Aside from some knee pain that I'm trying to solve with paying attention to form, foam rolling and stretching and maybe a few activation drills it has been a pretty good experiment.


However, now I'm interested in another area of fitness and that is occlusion/ kaatsu training. Occlusion training is something I sorta knew about, but not really much about. I recently read an article about kaatsu which appears to be the high tech equivalent on a NAVY magazine website.

More research and the more promising this type of training appears to be. 200+ GH increases in trainees (not sure if this trained or untrained athletes), bigger muscles, increased strength and faster recovery. Perhaps the most interesting is how occlusion training affects non-occluded muscles.

Basically, you can't occlude you chest and back, however, occlusion still can benefit these areas by making them stronger. Very, very interesting.

The criticism and one that I can completely understand is the structural integrity of  joints and ligaments not being able to match the growth rate of the muscles. Haven't really seen any studies supporting this argument, but it doesn't mean it isn't true. Basically, muscle gets bigger and stronger faster then your connective tissues.

arm occlusion




Even if this is true occlusion seems to be a powerful tool for injured populations or weak and fragile populations since you don't really need a huge weighted load to elicit any sort of training stimulus. However, it is probably useful in strength training populations as well since we tend to be the type of people who use and think about this stuff the most.


So anyways occlusion seems cool and I think missing it into your training is probably good as long as it isn't exclusively the only way you train.

I'm trying to think about a potential protocol for faster hypertrophy and performance. All completely untested but I think it would be interesting to begin your training doing some occluded squat, pull-up and press work for a warmup.

Always, do the squat first since it seems to be the best anabolic primer for them gainz! See my other blog 30madfit about this for more details. I'm thinking you could do bodyweight type stuff or just do real light warm up sets with anywhere between 95 to 135-lbs on the squat. This will probably be dependent on your body type and strength level.

Assuming you are in the squat cage doing these then there is probably a pull up bar. You could then bust out a few sets of pull ups with your arms occluded and then drop and do either some push-up, handstand push-up work or run across the room to the dip station.

Finally once you've done a few sets and feel warmed up or that your losing all feeling to your arms and or legs you can remove the wraps and begin your normal strength work.
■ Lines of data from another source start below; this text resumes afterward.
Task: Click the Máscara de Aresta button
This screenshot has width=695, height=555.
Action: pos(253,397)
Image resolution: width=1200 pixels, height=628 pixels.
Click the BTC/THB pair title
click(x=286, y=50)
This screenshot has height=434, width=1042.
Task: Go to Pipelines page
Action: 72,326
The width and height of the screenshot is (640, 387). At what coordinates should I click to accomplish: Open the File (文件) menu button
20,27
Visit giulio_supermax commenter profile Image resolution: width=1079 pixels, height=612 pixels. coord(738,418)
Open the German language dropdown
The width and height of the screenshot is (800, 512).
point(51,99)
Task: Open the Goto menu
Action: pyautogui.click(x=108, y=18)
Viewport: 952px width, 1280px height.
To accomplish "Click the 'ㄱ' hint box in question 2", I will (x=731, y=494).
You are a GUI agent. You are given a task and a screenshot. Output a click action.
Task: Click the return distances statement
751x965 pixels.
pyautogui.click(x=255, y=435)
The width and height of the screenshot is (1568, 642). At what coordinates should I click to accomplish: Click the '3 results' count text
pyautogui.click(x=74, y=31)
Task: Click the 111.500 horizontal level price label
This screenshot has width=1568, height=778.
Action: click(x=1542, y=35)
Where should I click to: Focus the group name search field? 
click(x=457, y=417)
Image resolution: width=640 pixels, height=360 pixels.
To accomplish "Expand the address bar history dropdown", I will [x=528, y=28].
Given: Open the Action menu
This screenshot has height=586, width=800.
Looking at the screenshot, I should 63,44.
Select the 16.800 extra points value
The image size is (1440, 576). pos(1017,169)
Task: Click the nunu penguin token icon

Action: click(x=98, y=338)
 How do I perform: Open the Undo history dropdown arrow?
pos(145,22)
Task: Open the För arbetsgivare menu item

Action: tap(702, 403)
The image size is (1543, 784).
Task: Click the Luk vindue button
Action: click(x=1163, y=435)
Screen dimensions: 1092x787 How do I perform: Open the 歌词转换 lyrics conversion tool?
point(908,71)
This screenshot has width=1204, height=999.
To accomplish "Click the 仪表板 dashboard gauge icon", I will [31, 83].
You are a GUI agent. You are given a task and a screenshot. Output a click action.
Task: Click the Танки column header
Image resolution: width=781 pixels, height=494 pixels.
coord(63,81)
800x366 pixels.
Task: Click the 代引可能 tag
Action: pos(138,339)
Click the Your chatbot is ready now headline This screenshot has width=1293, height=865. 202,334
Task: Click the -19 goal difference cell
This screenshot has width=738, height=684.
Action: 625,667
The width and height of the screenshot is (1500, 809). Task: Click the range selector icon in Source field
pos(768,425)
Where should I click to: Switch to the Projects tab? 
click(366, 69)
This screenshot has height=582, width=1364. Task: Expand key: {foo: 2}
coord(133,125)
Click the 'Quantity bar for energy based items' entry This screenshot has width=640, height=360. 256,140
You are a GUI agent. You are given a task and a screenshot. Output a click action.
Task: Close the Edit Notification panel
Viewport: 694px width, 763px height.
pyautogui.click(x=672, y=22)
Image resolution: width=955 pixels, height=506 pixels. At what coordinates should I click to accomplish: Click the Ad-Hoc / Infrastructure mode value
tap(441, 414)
There is also probably a diet component in there that will work best for you for getting them gainz (as we say in the ghetto). I'm not a huge fan of eating junk all the time to get your weight up, but if you have no fucks have at it. I'm thinking about experimenting with something like either the Anabolic Diet or the updated version of it that most people are calling Carb Backloading. Possibly even a Warrior Diet model.

However, all of this experimenting, even the diet part... there is no study or even anecdotal reports that I'm aware of that combining all these elements will even give you the effects you are desiring. This blog like I've stated in the past are usually ramblings on training and nutrition. More my deep thinking meditations and sometimes philosophizing on the subjects.

These are just curious areas I look forward to exploring in the future.